In the records that come next, find every line with "word". Return those lines.
____ AVAILABLE RECORDS
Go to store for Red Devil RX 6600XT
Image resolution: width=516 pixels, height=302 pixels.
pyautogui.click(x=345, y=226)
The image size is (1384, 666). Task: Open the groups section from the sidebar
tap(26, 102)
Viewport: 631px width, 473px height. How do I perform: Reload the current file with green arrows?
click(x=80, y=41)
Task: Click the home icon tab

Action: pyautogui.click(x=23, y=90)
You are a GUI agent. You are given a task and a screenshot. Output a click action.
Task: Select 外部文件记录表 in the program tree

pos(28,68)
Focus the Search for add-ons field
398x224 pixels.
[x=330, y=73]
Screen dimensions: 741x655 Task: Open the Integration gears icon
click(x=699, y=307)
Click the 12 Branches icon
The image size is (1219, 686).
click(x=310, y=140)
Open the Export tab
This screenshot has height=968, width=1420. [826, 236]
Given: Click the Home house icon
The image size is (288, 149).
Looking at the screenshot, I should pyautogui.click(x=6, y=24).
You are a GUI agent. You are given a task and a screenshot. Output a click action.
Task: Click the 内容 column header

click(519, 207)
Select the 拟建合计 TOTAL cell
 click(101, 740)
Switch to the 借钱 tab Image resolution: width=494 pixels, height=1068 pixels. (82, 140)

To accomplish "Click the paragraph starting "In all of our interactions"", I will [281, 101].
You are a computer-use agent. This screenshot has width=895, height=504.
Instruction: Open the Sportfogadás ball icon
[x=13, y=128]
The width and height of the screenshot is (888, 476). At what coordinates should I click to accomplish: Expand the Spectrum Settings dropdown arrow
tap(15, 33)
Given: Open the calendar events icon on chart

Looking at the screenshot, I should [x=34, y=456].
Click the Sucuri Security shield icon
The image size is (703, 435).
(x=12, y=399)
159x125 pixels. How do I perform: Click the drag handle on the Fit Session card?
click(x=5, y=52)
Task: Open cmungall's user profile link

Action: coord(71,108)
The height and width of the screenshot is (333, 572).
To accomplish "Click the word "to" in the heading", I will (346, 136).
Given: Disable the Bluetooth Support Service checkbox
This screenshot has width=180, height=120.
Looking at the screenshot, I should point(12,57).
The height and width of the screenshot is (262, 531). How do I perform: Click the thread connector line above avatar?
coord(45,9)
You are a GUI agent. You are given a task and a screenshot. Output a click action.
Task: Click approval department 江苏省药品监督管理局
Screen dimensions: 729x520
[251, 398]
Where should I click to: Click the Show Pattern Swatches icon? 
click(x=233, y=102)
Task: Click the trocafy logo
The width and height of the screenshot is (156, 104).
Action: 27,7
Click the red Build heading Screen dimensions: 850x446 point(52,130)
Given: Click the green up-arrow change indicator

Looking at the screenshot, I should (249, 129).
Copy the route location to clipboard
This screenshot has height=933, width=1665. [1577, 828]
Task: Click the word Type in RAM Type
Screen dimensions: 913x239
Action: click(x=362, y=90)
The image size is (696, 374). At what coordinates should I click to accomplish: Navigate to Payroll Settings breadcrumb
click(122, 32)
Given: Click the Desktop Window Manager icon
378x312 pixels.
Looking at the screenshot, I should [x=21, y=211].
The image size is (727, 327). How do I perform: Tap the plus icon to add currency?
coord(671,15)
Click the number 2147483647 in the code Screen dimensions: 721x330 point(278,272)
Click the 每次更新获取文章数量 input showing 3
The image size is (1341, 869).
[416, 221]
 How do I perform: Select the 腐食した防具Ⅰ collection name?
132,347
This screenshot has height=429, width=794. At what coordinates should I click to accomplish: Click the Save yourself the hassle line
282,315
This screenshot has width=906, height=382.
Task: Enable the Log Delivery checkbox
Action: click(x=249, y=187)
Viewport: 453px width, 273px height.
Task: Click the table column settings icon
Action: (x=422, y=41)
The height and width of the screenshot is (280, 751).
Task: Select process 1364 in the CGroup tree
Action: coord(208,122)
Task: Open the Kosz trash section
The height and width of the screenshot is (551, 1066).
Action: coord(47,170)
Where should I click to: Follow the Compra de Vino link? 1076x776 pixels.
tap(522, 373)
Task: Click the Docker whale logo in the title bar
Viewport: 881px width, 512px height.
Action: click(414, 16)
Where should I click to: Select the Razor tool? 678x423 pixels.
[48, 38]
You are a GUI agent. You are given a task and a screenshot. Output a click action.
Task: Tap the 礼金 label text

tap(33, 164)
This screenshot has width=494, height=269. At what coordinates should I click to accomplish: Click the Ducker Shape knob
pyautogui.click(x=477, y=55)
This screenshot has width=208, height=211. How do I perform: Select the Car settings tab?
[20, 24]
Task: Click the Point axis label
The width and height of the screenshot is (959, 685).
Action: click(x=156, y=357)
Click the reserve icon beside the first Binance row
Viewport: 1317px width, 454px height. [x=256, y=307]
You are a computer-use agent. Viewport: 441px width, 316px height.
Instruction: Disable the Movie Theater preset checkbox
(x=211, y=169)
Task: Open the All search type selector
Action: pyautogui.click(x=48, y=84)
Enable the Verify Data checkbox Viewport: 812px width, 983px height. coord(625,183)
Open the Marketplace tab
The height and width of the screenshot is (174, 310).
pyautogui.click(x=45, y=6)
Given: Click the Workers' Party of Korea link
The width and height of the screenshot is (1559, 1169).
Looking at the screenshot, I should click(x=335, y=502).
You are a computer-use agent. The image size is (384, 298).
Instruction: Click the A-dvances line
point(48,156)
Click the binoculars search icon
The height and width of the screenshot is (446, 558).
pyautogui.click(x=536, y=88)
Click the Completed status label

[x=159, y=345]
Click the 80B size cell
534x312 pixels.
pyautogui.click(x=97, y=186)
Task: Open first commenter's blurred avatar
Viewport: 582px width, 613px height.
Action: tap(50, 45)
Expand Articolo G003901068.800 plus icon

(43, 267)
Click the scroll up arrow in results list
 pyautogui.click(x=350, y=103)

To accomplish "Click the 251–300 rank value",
________
* _PROBLEM SOLUTION_
To accomplish "Click the word "to" in the heading", I will (346, 136).
Task: Click the word Type in RAM Type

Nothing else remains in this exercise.